# Airflow Classification Pipeline

Let's have a look at some of the components that Airflow provides. Please note: Airflow DAGs are to be specified in `.py` files, not Jupyter notebooks. This notebook only serves the presentation purpose and can not be directly used in Airflow.

# Directed Acyclic Graph (DAG)

Each Airflow pipeline has to be an directed acyclic graph (i.e. no loops, clear task dependencies).
We define a DAG in the following way:

```python
from airflow import DAG

# the default args will be passed to all tasks belonging to the DAG
default_args = {
    'owner': 'airflow',
    'start_date': datetime(2019, 8, 1),
    ...
}

dag = DAG(
    'keras2production-pipeline',
    default_args=default_args,
    schedule_interval=timedelta(days=1),
    ...
)

```

DAGs need to be placed into the folder `$AIRFLOW_HOME/dags`, where `$AIRFLOW_HOME` is usually set to `/usr/local/airflow`.

# Operators

Each pipeline consists of steps, which are called operators.
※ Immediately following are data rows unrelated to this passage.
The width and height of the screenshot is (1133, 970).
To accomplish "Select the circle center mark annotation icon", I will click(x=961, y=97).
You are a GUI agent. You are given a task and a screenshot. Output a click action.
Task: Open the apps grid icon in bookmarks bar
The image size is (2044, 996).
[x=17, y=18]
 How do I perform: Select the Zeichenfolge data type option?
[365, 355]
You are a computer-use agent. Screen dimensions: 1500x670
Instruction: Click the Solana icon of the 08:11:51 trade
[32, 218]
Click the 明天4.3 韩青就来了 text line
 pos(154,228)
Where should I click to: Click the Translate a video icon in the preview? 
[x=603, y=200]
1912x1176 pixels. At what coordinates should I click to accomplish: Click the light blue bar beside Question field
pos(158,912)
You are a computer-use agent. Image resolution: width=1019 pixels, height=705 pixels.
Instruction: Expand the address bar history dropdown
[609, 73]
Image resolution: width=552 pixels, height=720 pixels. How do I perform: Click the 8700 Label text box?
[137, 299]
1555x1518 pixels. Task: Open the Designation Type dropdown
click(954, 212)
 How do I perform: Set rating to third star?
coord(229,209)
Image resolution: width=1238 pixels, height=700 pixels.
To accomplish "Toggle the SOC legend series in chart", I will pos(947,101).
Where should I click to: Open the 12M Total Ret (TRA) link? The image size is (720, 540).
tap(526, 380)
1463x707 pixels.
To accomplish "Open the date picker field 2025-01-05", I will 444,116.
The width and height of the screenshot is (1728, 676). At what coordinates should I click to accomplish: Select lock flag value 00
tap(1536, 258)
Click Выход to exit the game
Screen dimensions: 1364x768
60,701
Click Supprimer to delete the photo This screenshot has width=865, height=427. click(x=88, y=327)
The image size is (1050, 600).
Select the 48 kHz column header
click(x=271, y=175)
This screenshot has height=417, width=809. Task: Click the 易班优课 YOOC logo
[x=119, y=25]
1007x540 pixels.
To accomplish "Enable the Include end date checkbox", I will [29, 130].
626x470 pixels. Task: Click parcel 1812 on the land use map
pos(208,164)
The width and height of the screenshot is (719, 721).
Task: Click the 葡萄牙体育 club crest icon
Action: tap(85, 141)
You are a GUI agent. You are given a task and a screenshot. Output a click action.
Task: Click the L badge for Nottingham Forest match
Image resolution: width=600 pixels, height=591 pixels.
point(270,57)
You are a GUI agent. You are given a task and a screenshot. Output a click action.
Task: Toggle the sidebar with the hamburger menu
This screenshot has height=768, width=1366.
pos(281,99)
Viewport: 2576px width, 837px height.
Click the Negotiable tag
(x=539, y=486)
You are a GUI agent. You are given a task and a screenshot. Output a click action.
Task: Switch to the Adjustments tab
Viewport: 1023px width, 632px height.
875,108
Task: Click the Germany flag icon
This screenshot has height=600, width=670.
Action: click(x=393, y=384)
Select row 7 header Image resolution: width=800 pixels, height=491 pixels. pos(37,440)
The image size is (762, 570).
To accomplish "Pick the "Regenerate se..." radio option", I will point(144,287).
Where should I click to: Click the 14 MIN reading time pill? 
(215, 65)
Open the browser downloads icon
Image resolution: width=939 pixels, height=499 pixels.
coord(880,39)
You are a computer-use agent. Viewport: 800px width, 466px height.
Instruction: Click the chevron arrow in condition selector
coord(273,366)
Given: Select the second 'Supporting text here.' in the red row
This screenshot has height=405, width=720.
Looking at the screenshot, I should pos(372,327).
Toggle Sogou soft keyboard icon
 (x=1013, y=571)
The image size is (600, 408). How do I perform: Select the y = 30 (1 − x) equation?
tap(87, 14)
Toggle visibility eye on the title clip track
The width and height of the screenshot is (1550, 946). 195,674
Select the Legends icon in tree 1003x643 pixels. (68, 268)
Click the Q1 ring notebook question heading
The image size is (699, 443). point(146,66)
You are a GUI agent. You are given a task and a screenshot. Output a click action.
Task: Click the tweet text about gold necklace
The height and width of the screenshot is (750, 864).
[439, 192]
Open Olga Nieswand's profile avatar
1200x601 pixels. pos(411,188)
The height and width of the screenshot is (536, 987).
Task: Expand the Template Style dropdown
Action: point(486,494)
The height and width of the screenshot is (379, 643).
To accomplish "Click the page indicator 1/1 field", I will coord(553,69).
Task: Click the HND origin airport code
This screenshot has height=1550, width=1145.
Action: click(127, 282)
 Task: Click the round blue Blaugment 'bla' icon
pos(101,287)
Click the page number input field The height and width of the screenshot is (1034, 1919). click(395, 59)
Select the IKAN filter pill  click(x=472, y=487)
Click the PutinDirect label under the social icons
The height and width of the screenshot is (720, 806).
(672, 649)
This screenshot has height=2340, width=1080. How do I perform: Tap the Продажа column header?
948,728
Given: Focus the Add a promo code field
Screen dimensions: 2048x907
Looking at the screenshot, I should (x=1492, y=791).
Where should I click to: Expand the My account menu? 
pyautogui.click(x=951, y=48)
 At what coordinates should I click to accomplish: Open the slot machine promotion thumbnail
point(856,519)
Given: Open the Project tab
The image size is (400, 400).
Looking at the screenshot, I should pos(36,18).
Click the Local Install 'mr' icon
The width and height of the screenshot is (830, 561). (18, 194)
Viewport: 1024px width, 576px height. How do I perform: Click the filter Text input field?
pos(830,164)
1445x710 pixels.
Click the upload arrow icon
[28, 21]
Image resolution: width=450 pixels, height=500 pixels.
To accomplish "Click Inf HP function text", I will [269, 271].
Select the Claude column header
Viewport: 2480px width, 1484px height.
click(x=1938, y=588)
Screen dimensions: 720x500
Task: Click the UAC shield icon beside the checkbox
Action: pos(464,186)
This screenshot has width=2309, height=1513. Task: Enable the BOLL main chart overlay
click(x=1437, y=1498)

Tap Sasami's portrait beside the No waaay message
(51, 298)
Operators execute some kind of task and finish when the task is done. There are also sensors, a special type of operators, which finish when a condition is met (i.e. another task has finished or a file exists). Don't worry so much about the difference between a normal operator and a sensor, just lookup what fits your needs the best in the well-documented API.

This might be the most used operator: The `PythonOperator`.

```python
from airflow.operators.python_operator import PythonOperator

def print_sth():
    print("Our slides are still there!")
    
python_task = PythonOperator(
    task_id="print",
    python_callable=print_sth,
    provide_context=False,
    dag=dag
)

```

This is an example of a sensor:

```python
from airflow.contrib.sensors.file_sensor import FileSensor

fs_task = FileSensor(
    task_id="lookup_file",
    filepath="/keras2production/slides/slides.pdf",
    dag=dag
)
```

# Connecting Operators

Airflow uses the bitshift operators `>>` and `<<` to connect pipeline steps together (you can also use `set_upstream()` or `set_downstream()`, but just don't...).

`task1 >> task2` means: `task1` will be executed before `task2`, and vice versa for `<<`.

**Tip**: Only use the `>>` to keep your code consistent and readable.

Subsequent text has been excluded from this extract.